The U.S. Postal Service recently announced it was going forward with its plans to sell the historic post office despite the community's repeated efforts to work collaboratively with the Postal Service to find a mutually beneficial solution. Located on Wall Street in the heart of La Jolla Village, the post office serves as a civic and economic hub for the community.
Congressman Peters said the Postal Service needs to give the community more time to explore its options. He recently re-introduced legislation that would allow the Postal Service to sell any post office subject to closure or relocation to an established non-profit community organization at fair market value.
"I will personally appeal the decision and do everything in my power to support the community's effort to preserve our Post Office," said Peters. "Earlier this month, I reintroduced Congresswoman Susan Davis's La Jolla Post Office Bill to allow the community a right of first refusal to purchase the property if it is indeed sold. The La Jolla Post office is not only treasured by neighborhood residents and businesses, it's treasured by the greater San Diego area. The support for La Jolla to keep their post office is growing, and I look forward to continuing our efforts."
Congresswoman Susan Davis said she understands the Postal Service is facing tough economic times and is looking at selling post offices throughout the country to generate much-needed revenue and streamline operations. But, she said, the Postal Service needs to be cognizant of the impact these closures have on communities and the local economy.
"What seems like good business to the Postal Service's national headquarters is something all of us here in La Jolla know is a quick win now for the Postal Service but will be a big loss for both the Service and the community in the long run," said Davis. "This decision is truly penny wise and pound foolish."
Council President Pro Tem Lightner said it is unfortunate that the Postal Service is dismissing the hard and thoughtful work done by the community, especially by the La Jolla Historical Society and the Save the La Jolla Post Office Task Force, to come to a creative yet common-sense solution.

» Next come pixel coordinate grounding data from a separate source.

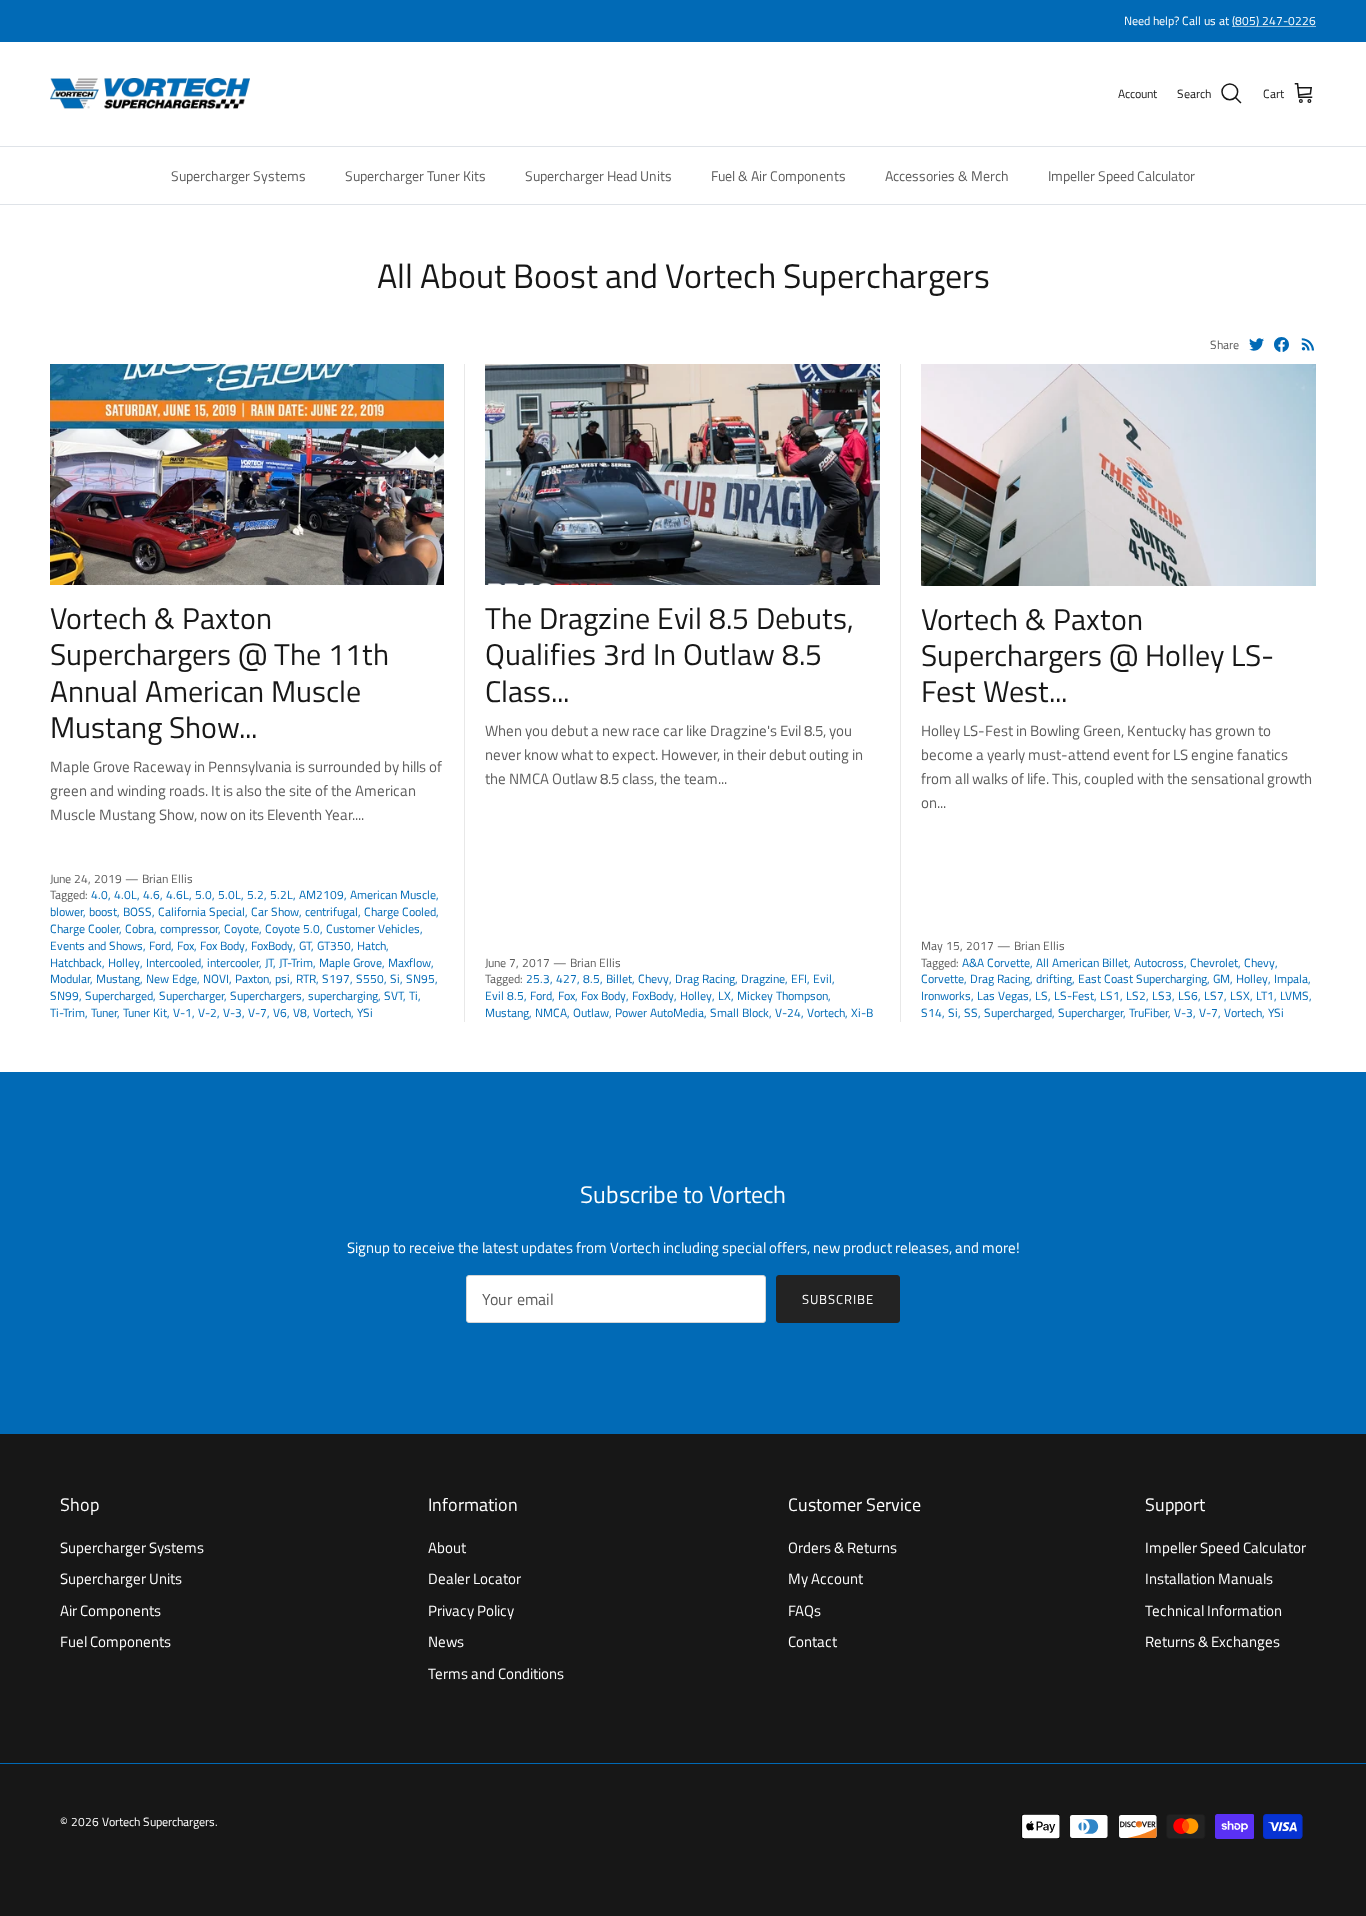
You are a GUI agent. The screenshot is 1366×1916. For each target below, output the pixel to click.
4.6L (177, 894)
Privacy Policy (471, 1610)
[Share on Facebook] (1281, 344)
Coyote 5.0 (292, 928)
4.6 (151, 894)
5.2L (281, 894)
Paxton (252, 978)
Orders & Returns (842, 1547)
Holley (124, 962)
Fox (185, 945)
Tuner (104, 1012)
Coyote (241, 928)
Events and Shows (96, 945)
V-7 (257, 1012)
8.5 (591, 978)
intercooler (233, 962)
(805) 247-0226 (1274, 20)
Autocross (1159, 962)
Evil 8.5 (504, 995)
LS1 (1110, 995)
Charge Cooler (84, 928)
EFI (799, 978)
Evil (822, 978)
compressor (189, 928)
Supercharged (119, 995)
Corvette (942, 978)
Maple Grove (350, 962)
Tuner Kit (145, 1012)
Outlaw (591, 1012)
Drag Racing (705, 978)
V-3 (232, 1012)
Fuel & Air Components (778, 175)
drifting (1054, 978)
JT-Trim (296, 962)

"The community has always been crystal clear that any solution would have to make economic sense for both the Postal Service and for La Jolla," said Lightner. "For the Postal Service to move forward with the sale is just the type of bullheaded bureaucratic bungling that gives government a bad name."

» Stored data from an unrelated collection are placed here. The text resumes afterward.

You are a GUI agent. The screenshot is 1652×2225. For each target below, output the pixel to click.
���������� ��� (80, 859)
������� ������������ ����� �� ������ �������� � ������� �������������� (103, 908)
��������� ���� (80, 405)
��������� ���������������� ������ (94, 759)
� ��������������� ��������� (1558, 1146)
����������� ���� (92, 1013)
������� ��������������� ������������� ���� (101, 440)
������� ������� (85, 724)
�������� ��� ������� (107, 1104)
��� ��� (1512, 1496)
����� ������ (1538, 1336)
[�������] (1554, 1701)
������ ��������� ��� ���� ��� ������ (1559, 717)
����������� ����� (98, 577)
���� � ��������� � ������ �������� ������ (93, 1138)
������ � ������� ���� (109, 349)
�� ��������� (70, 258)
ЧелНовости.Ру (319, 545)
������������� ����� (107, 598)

Leslie Davis, chair of the Save the La Jolla Post Office Task Force, was outraged that the Postal Service would move forward without even reaching out to the community and civic leaders.
"Over the past 14 months we held community forums, collected more than 2,000 petition signatures, wrote alternative business plans, wrote an Historic nomination, held rallies, hosted letter writing campaigns, drafted legislation, met with USPS officials, so to find a sheet of paper taped to the front door notifying the community of their decision to relocate is disappointing to say the least," said Davis. "And now we have just 15 days to appeal the decision. I'm sure the realtor is very happy. It's really demoralizing and shocking that this is the new American way."

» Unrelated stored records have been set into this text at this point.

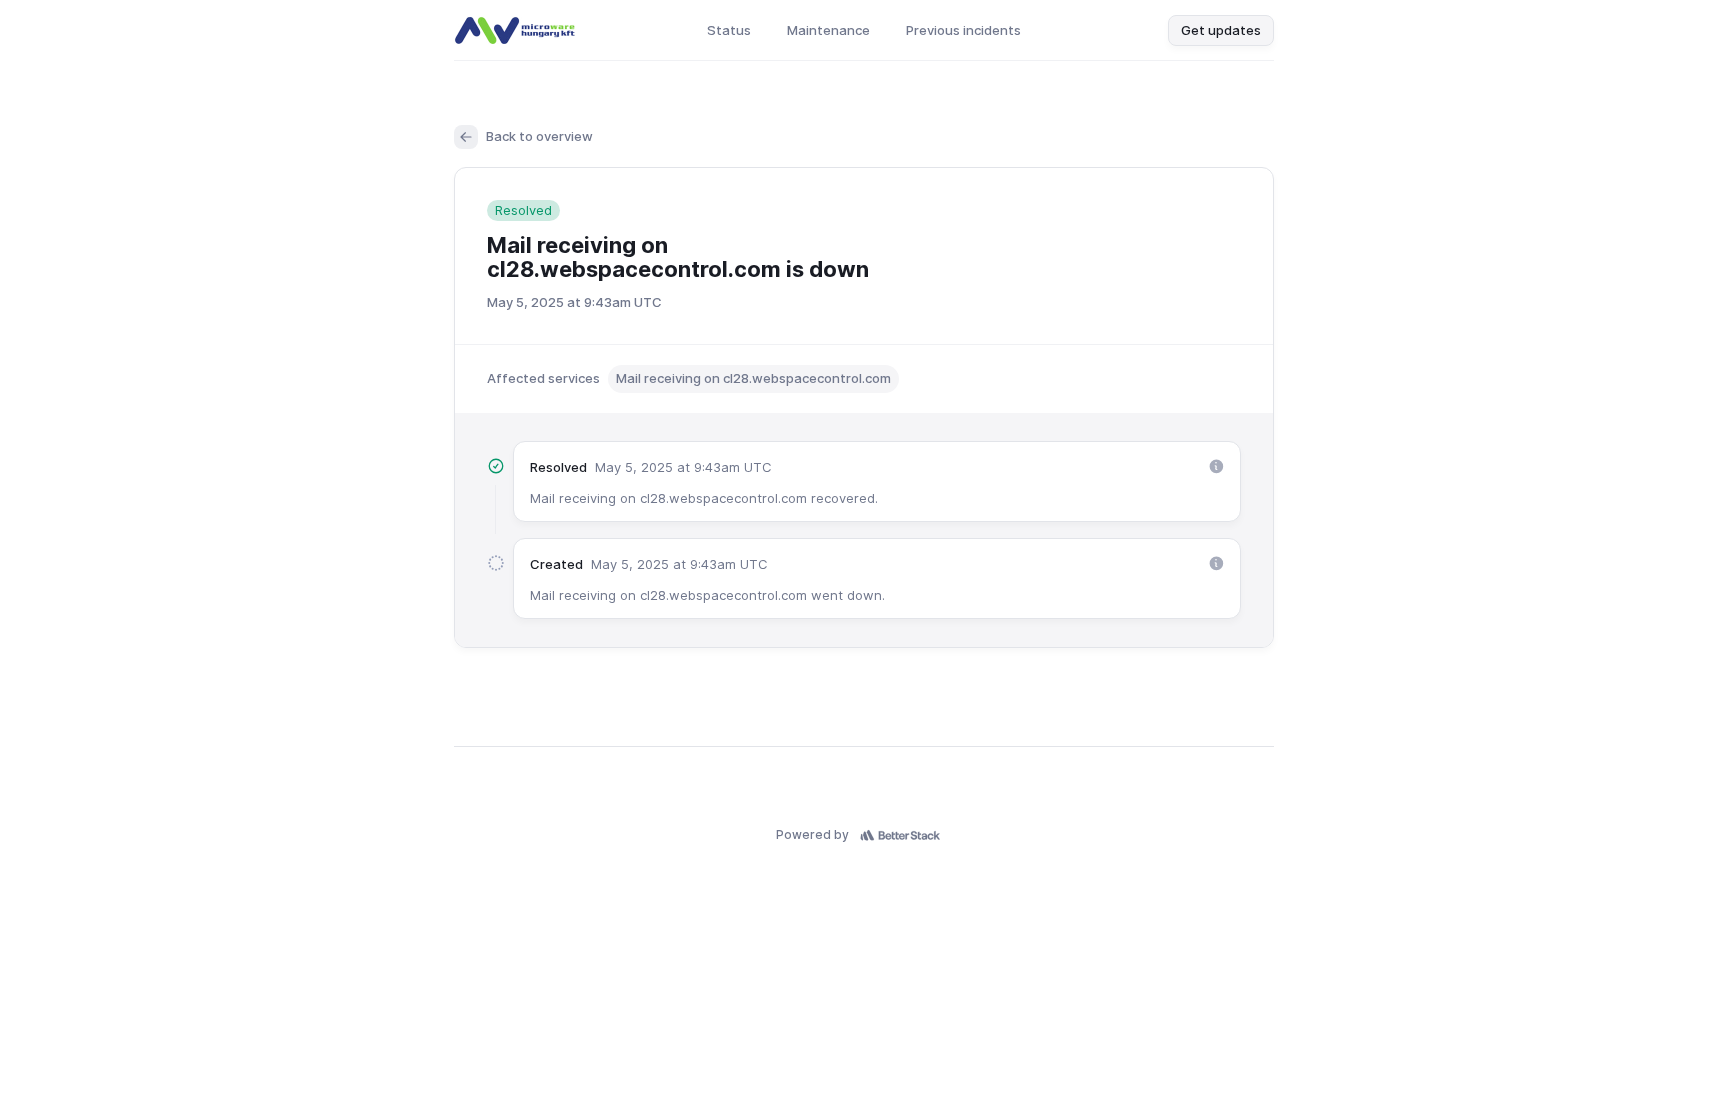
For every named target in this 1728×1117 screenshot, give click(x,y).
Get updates (1221, 30)
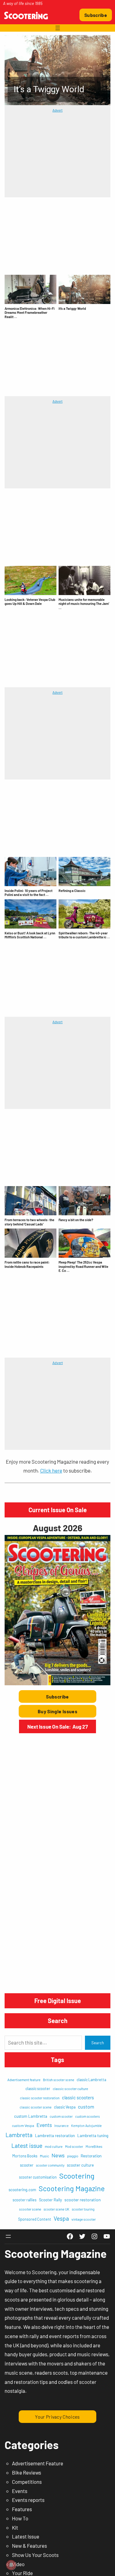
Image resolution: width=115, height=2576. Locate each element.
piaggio (72, 2156)
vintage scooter (83, 2219)
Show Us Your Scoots (35, 2555)
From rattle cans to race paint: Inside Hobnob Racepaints (27, 1264)
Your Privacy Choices (57, 2417)
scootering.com (22, 2189)
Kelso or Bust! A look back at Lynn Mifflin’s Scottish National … (30, 935)
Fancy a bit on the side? (76, 1220)
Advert (57, 110)
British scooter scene (58, 2080)
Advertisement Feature (37, 2463)
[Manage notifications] (11, 2565)
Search (97, 2042)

Built in 1935, the Spanish-style building also contains "California Landscape," an original 1939 Works Progress Administration (WPA) mural of the La Jolla Cove and Village painted by noted artist Belle Baranceanu. In January, the La Jolla Historical Society succeeded in one of their goals in getting the post office listed on the National Register of Historic Places. This designation provides an additional layer of protection for the historic building.